PROBLEM SET:
1. In the excerpt on children's recall predictions below, how many items did each study list contain?
2. According to the excerpt on children's recall predictions below, what did children do for each study list? List every step in order.
3. Continue the excerpt on children's recall predictions below, starting after its last sentence.

EXCERPT PROVIDED:
--- begin ---

Materials and procedure
To test the replicability of Shin et al.’s (2007) findings, we strictly followed their task procedure. The materials consisted of 90 categorically related objects shown individually on cards, divided into five study lists (Fig. 1a). Before studying each list, children predicted how many items in the next list they would remember in a later test, studied the 18 items in the list, completed a brief distractor task, and then performed a free-recall test on the list (Fig. 1b). Details of the materials and the task procedure can be found in Shin et al. (2007) and in our Supplemental Material.

Stimuli and experimental environment in Studies 1 and 3. In (a), we show example items used in Studies 1 and 3; in (b), we show the experimental environment in Studies 1 and 3.
The key measures were List 1 overconfidence scores (List 1 prediction – List 1 recall) and performance changes from List 1 to List 5 (List 5 recall – List 1 recall). See the Supplemental Material for details about why we preregistered to use List 1 overconfidence scores (rather than overconfidence scores in the first two lists) and performance changes from List 1 to List 5 (rather than performance changes from the first two to the last two lists) as key measures. Put simply, if a score is changing approximately linearly, the measured change across the extremes of the scale will inevitably be greater when the unit of aggregation is smaller (that is, aggregating across one list versus two).
Results
All analyses reported below were performed according to our preregistration, except where otherwise noted. All Bayesian analyses were performed via the R BayesFactor and bruceR packages, with all parameters set as default.
In each of the five lists, participants’ predictions of recall performance were translated into proportions (prediction scores/18). The results showed that, across the five lists, recall predictions were significantly higher than actual recall, difference = .07, 95% confidence interval (CI) = [.02, .13], t(29) = 2.70, p = .01, Cohen’s d = 0.49, BF10 = 4.04, reflecting that children are generally overconfident about their memory abilities.

--- end ---

EXTRACTED ENTRIES:
--- begin ---

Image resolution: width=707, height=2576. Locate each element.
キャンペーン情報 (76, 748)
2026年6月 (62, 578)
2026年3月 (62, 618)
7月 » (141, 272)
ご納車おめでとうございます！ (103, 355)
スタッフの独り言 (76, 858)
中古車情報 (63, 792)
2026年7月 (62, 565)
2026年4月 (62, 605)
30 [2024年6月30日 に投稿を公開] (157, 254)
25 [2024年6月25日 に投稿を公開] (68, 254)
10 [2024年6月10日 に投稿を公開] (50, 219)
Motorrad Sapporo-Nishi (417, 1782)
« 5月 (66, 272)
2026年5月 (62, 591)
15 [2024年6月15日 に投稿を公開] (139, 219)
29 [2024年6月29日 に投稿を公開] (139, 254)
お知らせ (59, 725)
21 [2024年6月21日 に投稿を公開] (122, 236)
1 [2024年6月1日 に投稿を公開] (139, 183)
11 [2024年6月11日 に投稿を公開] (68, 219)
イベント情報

--- end ---

OUTPUTS FOR THE TASKS:
1. Each study list contained 18 items.

2.
1. Predicted how many items in the next list they would remember in a later test
2. Studied the 18 items in the list
3. Completed a brief distractor task
4. Performed a free-recall test on the list

3.
Next, we used the median-split (MS) method to divide participants into an HOMS (n = 15) and an LOMS (n = 15) group according to their List 1 overconfidence scores (List 1 prediction – List 1 recall). 1 As shown in Figure 2a, the HOMS group showed a less negative performance change from List 1 to List 5 than the LOMS group, difference = .13, 95% CI = [.03, .23], t(28) = 2.57, p = .02, Cohen’s d = 0.94, BF10 = 3.62, reproducing Shin et al.’s (2007) original findings.

Results of Study 1. In (a), we show performance changes in each group; in (b), we show recall in Lists 1 and 5 as a function of group. Error bars represent 95% confidence intervals. HOMS = high-overconfidence group (median-split method); LOMS = low-overconfidence group (median-split method).
Notably, as shown in Figure 2b, List 1 recall was substantially higher in the LOMS than in the HOMS group, difference = .15, 95% CI = [.03, .27], t(28) = 2.65, p = .01, d = 0.97, BF10 = 4.16, reflecting a severe participant-selection bias. That is, children with poor recall in List 1 were more likely to be assigned to the HOMS group, and those with high recall in List 1 were more likely to be assigned to the LOMS group. Critically, there was minimal difference in List 5 recall between the two groups, difference = .03, 95% CI = [−.09, .14], t(28) = 0.47, p = .64, d = 0.17, BF10 = 0.37. These findings jointly suggest that the difference in performance changes between the HOMS and LOMS groups mainly came from the baseline difference in List 1 recall rather than any difference in List 5 recall. Although the groups also differed in their predictions about List 1 recall, this disparity did not account for the between-group difference in performance change, which was primarily driven by the baseline difference in List 1 recall (see the Supplemental Material for details).
As shown in Figure 2b, there were clear signs of RTM effects in performance changes. Exploratory (not preregistered) analyses showed that recall substantially decreased from List 1 to List 5 in the LOMS group, difference = −.18, 95% CI = [−.26, −.09], t(14) = −4.45, p < .001, d = −1.15, BF10 = 65.27, but decreased only slightly in the HOMS group, difference = −.05, 95% CI = [−.11, .01], t(14) = −1.82, p = .09, d = −0.47, BF10 = 0.99. The small decrease in the HOMS group is inconsistent with RTM, which should have resulted in an increase of recall (rather than a decrease of recall) from List 1 to List 5 in the HOMS group. However, any such effect might be counteracted by an overall performance reduction across lists, because of fatigue, the buildup of proactive interference (Keppel & Underwood, 1962), or other similar processes.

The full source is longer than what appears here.